Though these two juggernauts of early '05 mostly used their QTE gimmicks effectively, it's just as easy to demonize them for convincing publishers and/or developers that allowing players to fail a cutscene was a fantastic idea. Nearly every action game released since God of War has added button prompts to their cinematic finishing moves or cutscenes. And the results are almost universally disappointing. But rather than pick apart the details, why don't we just watch a few?

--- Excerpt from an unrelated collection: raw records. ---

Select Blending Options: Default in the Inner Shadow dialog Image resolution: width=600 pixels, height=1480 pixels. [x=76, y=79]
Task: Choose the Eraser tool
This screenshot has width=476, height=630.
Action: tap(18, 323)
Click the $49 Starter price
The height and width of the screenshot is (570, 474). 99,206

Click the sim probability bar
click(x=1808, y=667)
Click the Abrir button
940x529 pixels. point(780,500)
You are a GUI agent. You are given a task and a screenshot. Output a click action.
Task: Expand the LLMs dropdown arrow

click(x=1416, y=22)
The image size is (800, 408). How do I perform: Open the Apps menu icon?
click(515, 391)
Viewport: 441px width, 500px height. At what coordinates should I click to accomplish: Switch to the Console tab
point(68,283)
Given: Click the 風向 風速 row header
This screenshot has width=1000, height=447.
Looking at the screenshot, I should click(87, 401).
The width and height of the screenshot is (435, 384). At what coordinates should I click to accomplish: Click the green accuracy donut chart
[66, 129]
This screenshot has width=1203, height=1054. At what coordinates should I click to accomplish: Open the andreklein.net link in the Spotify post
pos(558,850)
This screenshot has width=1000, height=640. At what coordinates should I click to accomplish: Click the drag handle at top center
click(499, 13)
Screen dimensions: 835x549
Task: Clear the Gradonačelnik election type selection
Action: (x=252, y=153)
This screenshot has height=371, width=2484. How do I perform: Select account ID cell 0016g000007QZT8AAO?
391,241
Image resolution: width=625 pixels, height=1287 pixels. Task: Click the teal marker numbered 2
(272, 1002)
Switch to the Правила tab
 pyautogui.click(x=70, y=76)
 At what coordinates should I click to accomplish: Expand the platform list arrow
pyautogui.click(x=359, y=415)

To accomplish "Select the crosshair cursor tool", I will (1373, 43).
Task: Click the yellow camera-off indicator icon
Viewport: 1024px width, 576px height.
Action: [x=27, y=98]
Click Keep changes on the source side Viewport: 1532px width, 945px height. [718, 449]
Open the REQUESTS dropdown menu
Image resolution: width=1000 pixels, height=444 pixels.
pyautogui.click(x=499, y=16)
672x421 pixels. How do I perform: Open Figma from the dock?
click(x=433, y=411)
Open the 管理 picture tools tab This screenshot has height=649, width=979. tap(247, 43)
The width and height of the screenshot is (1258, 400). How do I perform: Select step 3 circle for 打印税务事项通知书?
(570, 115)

Resident Evil 4 might be able to get away with its crimes because the button-mashing frenzies are sincerely panic-inducing at times, but the only thing scary about its HD sequel, Resident Evil 5, is that some scenario designer thought anybody could take the following seriously:

Chris Redfield vs. The Boulder

God of War's legendary success spawned many imitators, one of which was Ninja Theory's Heavenly Sword. "Babe of War" managed to capture Kratos' divine skill with unorthodox chain-blades well, but its use of quick-time events wasn't so heavenly. The game's QTEs are quite finicky in how the prompts are addressed, and some of the moments chosen for cinematic activity don't feel all that rewarding when completed, let alone when failed.

Cat Girl vs. Creepy Man

Even Spiderman gets in on the action, to hilarious results.

Spiderman vs. Black Cat vs. The Sidewalk

These clips don't exactly help the case for QTEs, and there are far worse ones out there, I'm sure. So is there any hope for QTEs? A glimmer or two. But that's a topic for another time.